There is a nice remark from JC Baez (who writes some interesting educational thoughts about math) about counter-intuitive properties of partial derivatives:

counter-intuitive property of derivatives Credits: John Baez. Image is taken from the linked post

This simple example completely shatters analogy with ratios and infinitesimals that works so nicely in one-dimensional case.

There are some other problems with partial derivatives, but let’s discuss the ratio first. There are some interesting ideas how one develop an intuition for negative sign.

One of them is via differential forms:

\[\left.\frac{\partial x}{\partial y}\right|_{z} = \frac{dx \wedge dz}{dy \wedge dz}, \qquad \left.\frac{\partial v}{\partial w}\right|_{u} = \frac{dv \wedge du}{dw \wedge du}, \qquad \left.\frac{\partial w}{\partial u}\right|_{v} = \frac{dw \wedge dv}{du \wedge dv}.\]

So

\[\left.\frac{\partial u}{\partial v}\right|_{w} \cdot \left.\frac{\partial v}{\partial w}\right|_{u} \cdot \left.\frac{\partial w}{\partial u}\right|_{v} = \frac{du \wedge dw}{dv \wedge dw} \cdot \frac{dv \wedge du}{dw \wedge du} \cdot \frac{dw \wedge dv}{du \wedge dv} \\ = \frac{du \wedge dw}{dw \wedge du} \cdot \frac{dv \wedge du}{du \wedge dv} \cdot \frac{dw \wedge dv}{dv \wedge dw} = (-1)(-1)(-1) = -1.\]

Relations in the first line are actually super neat and are useful in a more broad context, but I’ve seen them for the first time! Above equation is based on observation that the space of 2-forms in 2d in 1-dimensional, so you can “divide” 2-forms and do this trickery with swapping multiplicants — normally this operations would be meaningless.

This proof is concise and elegant — it explains sign and generalizes to higher dimensions. Geometrically, I still lack intuition after reading it.

I find this explanation for total sign (-1) very useful: sign of $ \left.\frac{\partial u}{\partial v}\right|_{w} $ is positive if gradients of u and v are on the same side of gradient w. In other words,

\[\left.\frac{\partial u}{\partial v}\right|_{w} = \operatorname{sign} \left( \operatorname{grad} w \times \operatorname{grad} v, \operatorname{grad} w \times \operatorname{grad} u \right)\]

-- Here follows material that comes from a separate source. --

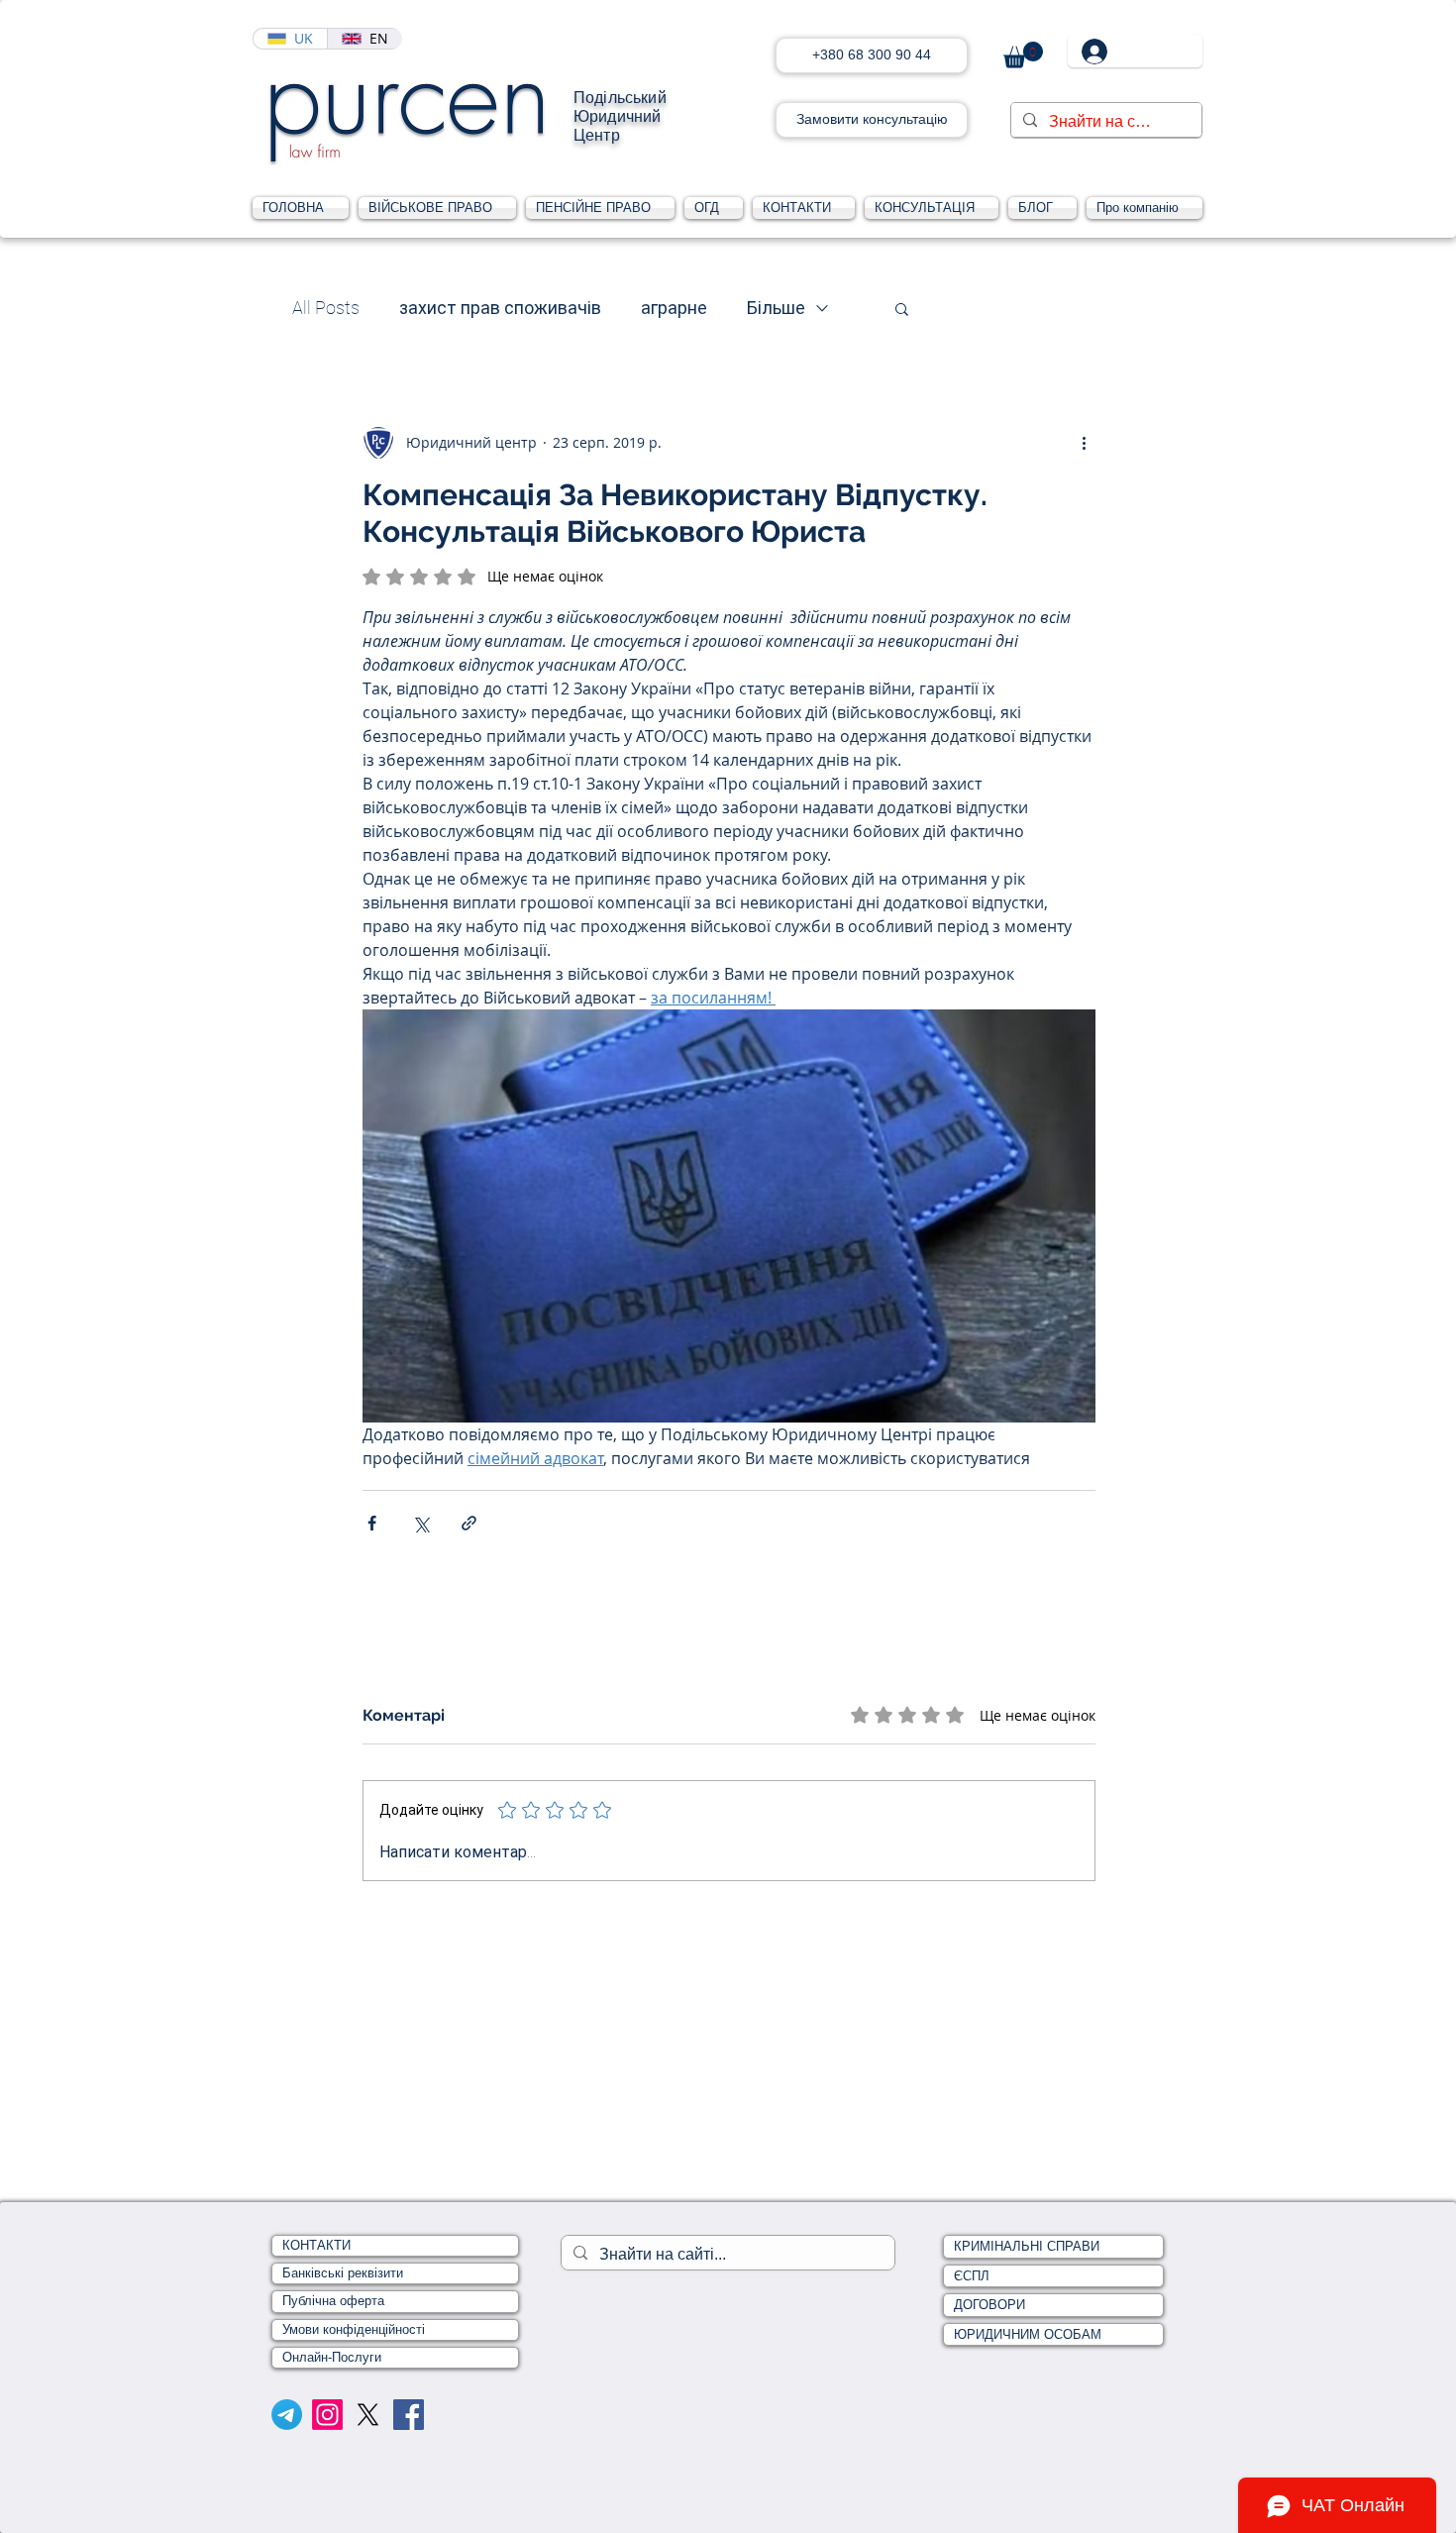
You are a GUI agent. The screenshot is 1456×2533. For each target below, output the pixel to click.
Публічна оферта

now you can plot three arrows from origin on a plane (one for each gradient) and see yourself that either one of signs is negative, or all three. When explicitly stated, you can also see this from the formula with differential forms.

Surfaces

Another interesting idea from comments to the same post is to consider 2d surface formed by (u, v, w) in 3d space.

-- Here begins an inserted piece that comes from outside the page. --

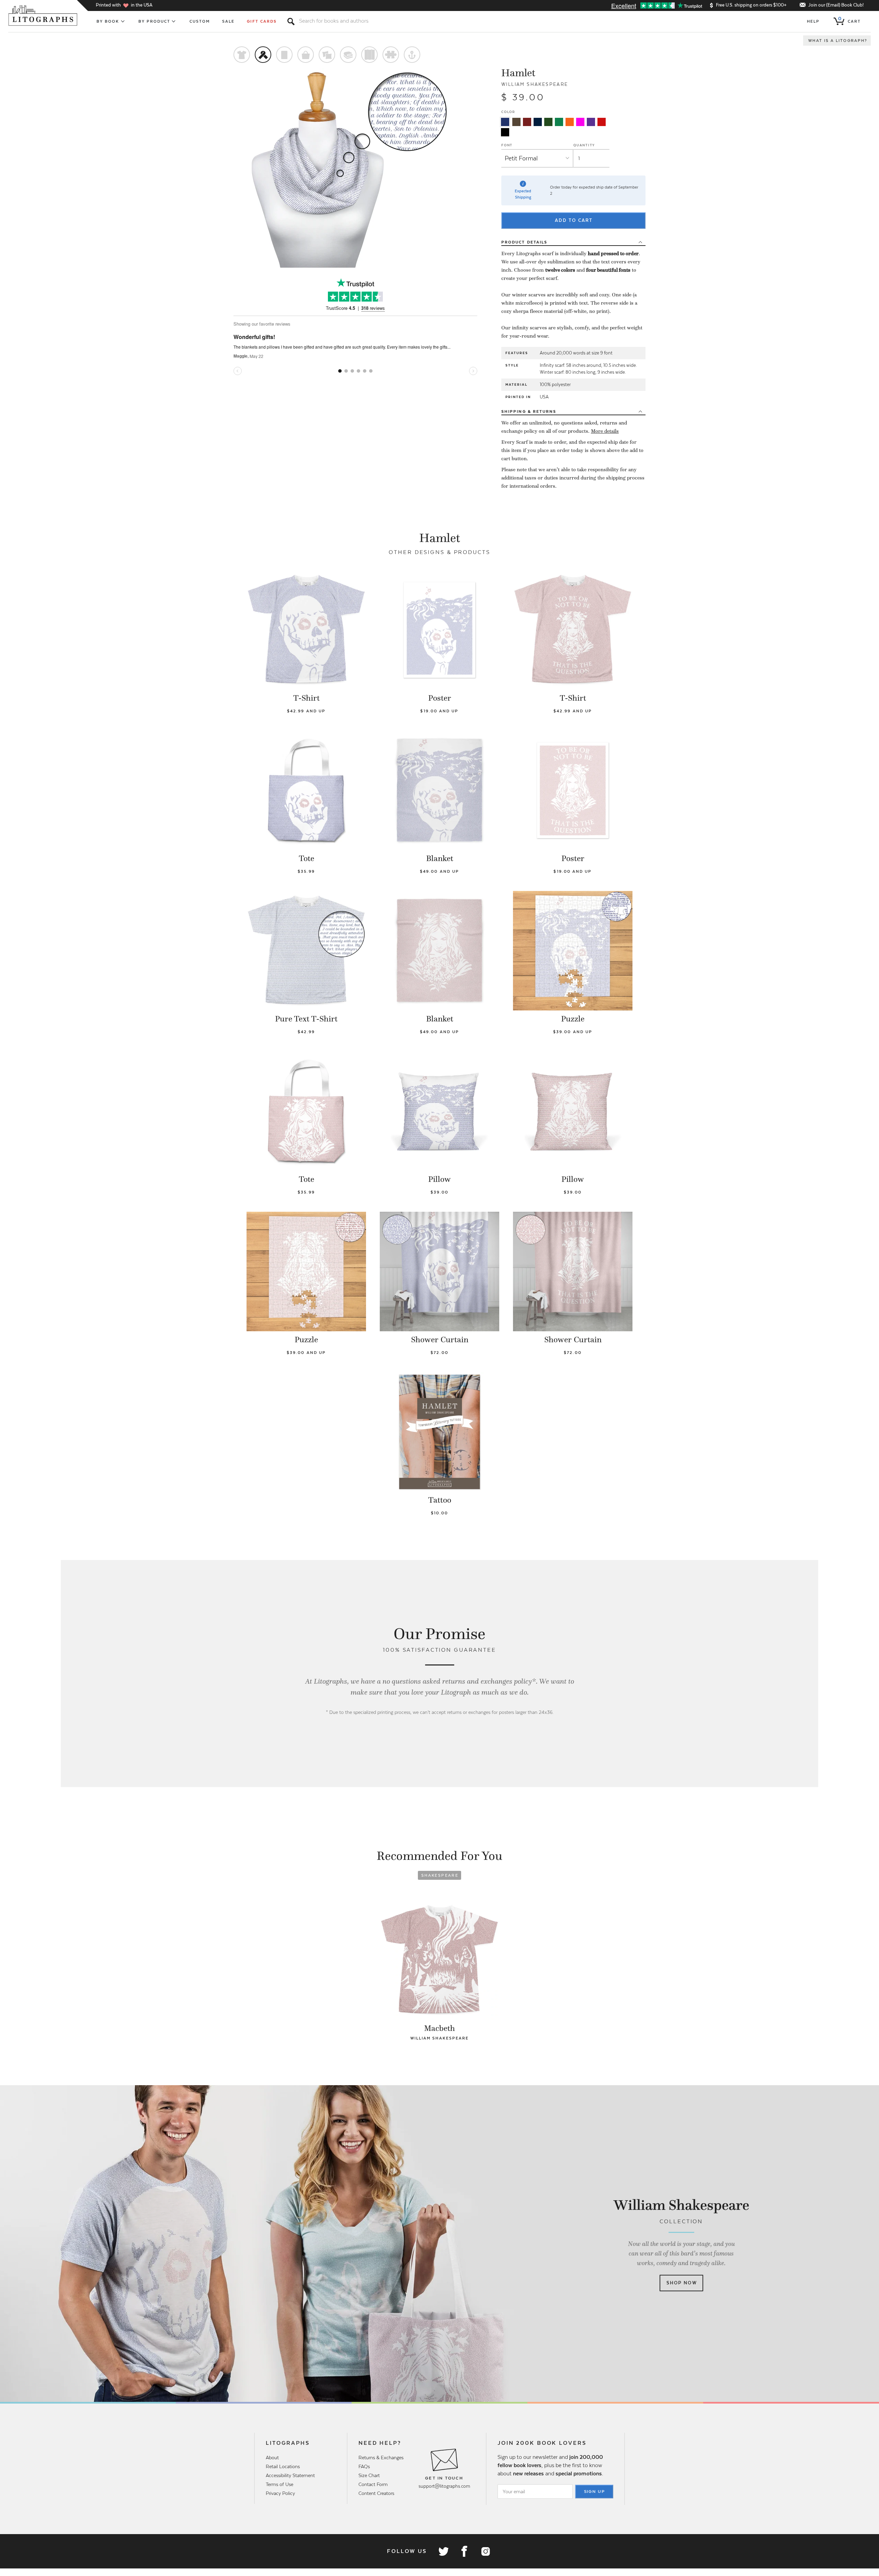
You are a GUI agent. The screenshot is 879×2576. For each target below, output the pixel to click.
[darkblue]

Normal can be written as (up to coefficients, all expressions are the same vector):

\[(-1, \frac{\partial u}{\partial v}|_{w}, \frac{\partial u}{\partial w}|_{v}) \; \propto \; (\frac{\partial v}{\partial u}|_{w}, -1, \frac{\partial v}{\partial w}|_{u}) \; \propto \; (\frac{\partial w}{\partial u}|_{w}, \frac{\partial w}{\partial v}|_{v}, -1)\]

and for example we can derive from proportionality of first and second vectors that \(\frac{\partial u}{\partial v}|_{w} \cdot \frac{\partial v}{\partial w}|_{u} = -1 \cdot \frac{\partial u}{\partial w}|_{v}\), and original equality immediately follows from it.

Surfaces (my approach)

Let’s consider walking along the 2d surface in 3d while keeping one of coordinates fixed. Tangent vector to our movement is proportional to one of:

\[(1, - \frac{∂v}{∂u}|_w, 0) \qquad (0, 1, -\frac{∂w}{∂v}|_u) \qquad (-\frac{∂u}{∂w}|_v , 0, 1)\]

These three vectors are still in the same plane (tangent plane to the surface):

\[\det \left| \begin{matrix} 1 & - \frac{∂v}{∂u}|_w & 0 \\ 0 & 1 & -\frac{∂w}{∂v}|_u \\ -\frac{∂u}{∂w}|_v & 0 & 1 \end{matrix} \right| = 0\]

and after expanding the \(\det\) one proves the original equation. Proof is “symmetric” yet still “basic”.

Now let me discuss another problem of partial derivatives: they are bulky to write (even on paper, and even more so in latex).

How a math. physicist would write partial derivatives

In mathematical physics (more of math branch rather than physics) it is somewhat common to use notation with lower indices, for example:

\[u_x = \frac{\partial u}{\partial x}|_{y} \qquad u_y = \frac{\partial u}{\partial y}|_{x}\]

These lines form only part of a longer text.